Given data:

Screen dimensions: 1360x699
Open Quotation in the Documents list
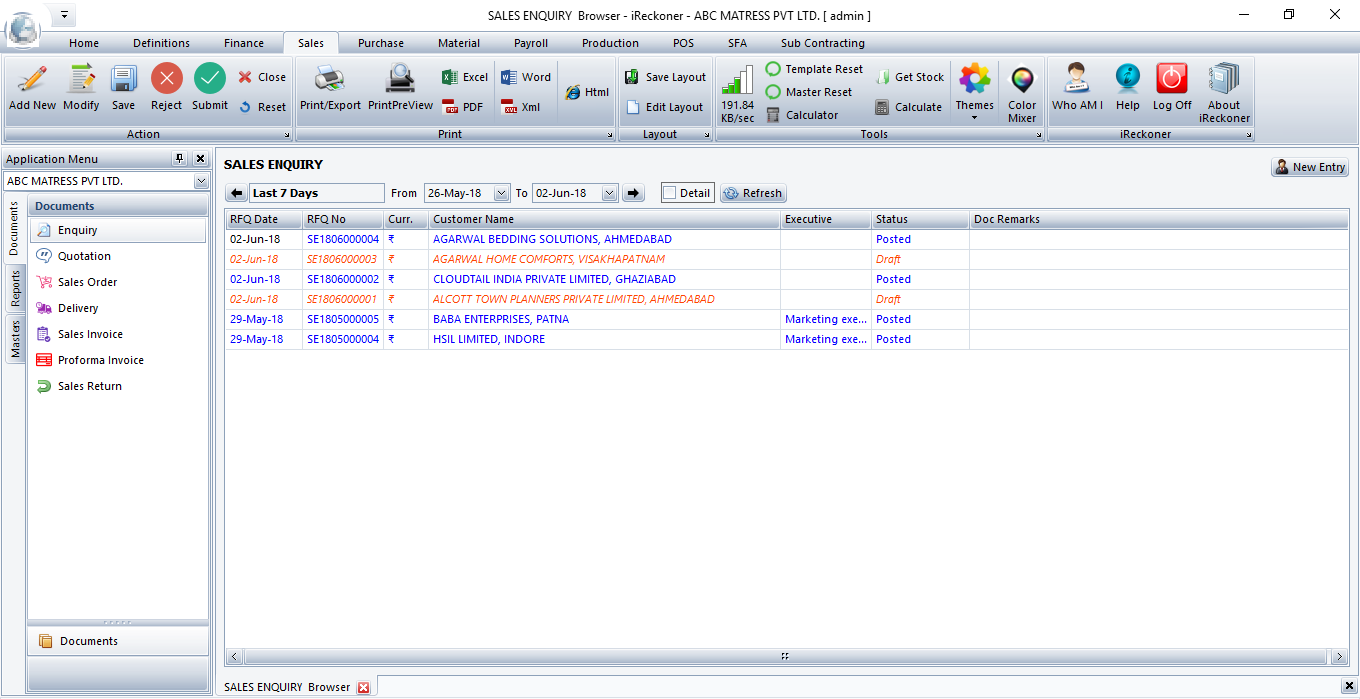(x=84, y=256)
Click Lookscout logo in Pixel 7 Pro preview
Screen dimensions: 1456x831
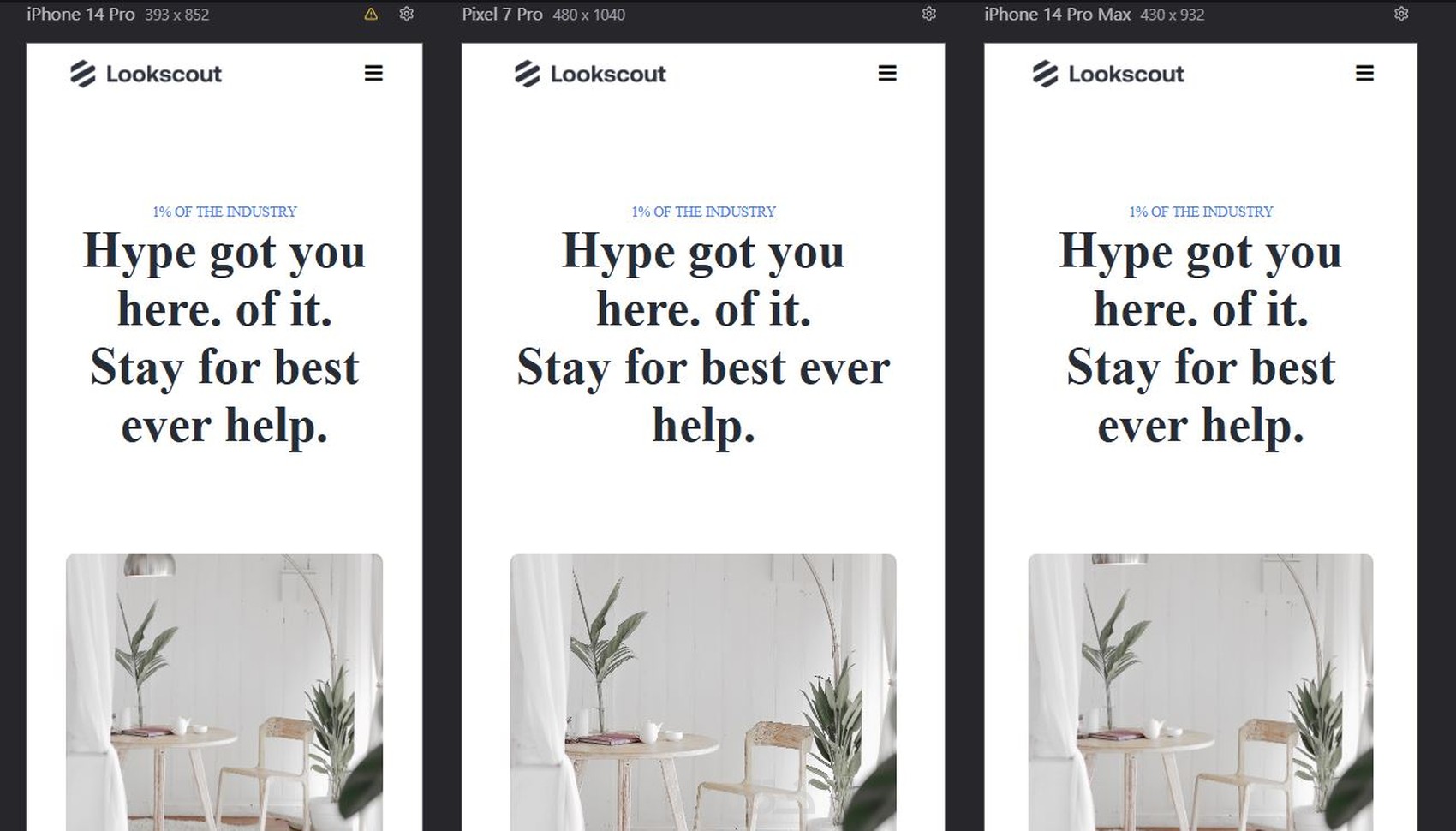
* * *
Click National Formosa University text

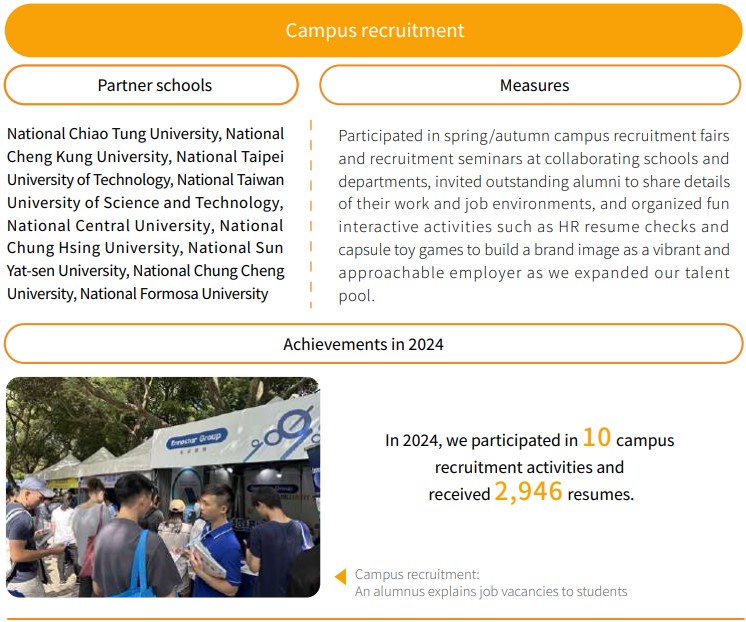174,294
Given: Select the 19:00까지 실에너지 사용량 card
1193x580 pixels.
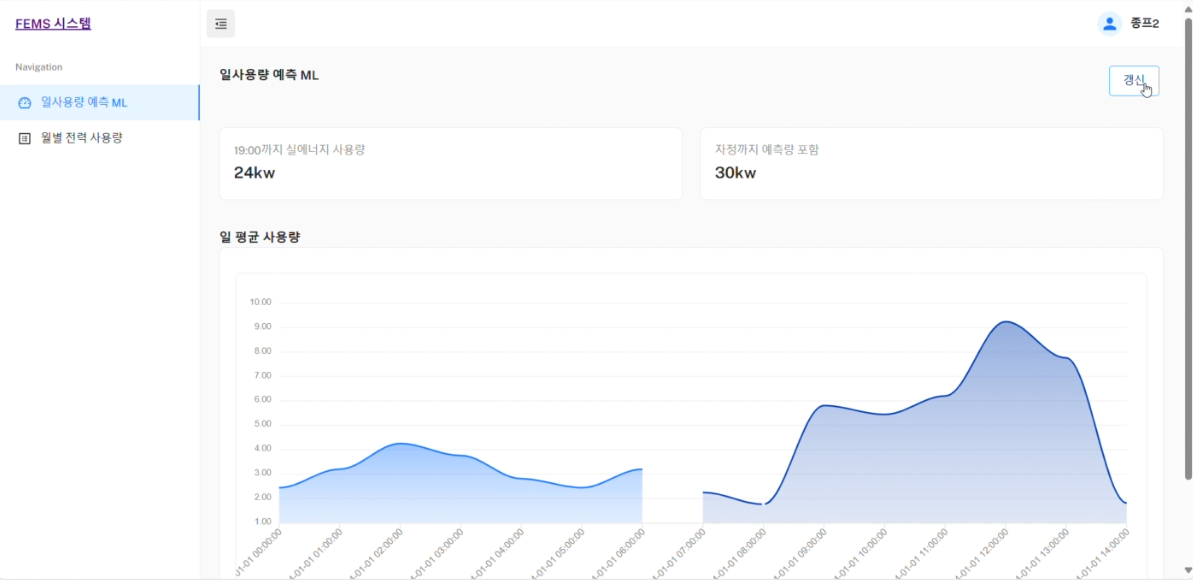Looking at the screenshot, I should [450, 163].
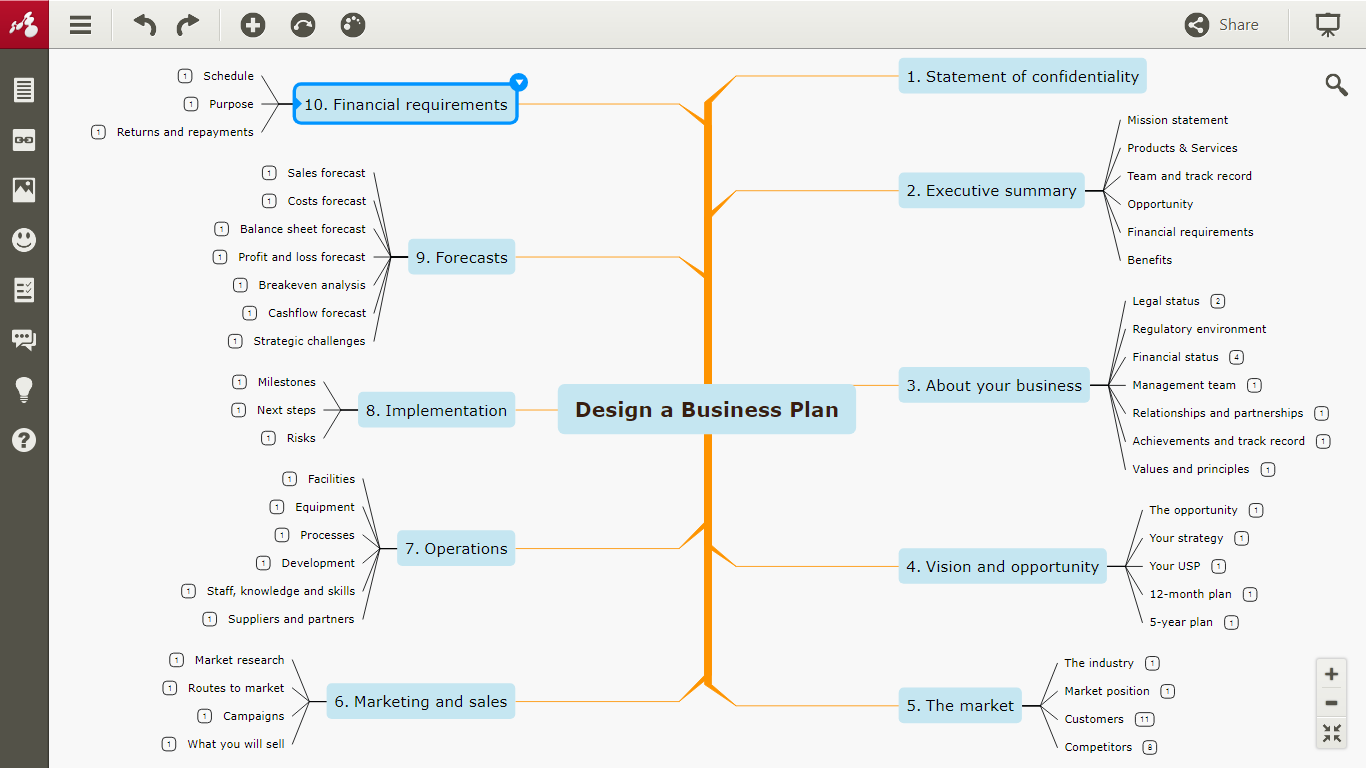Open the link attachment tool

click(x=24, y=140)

What you are asked to do: Using the data above, return every line that contains the string "dimensions".

Result of this exercise:
Screen dimensions: 1360x699
Screen dimensions: 1456x831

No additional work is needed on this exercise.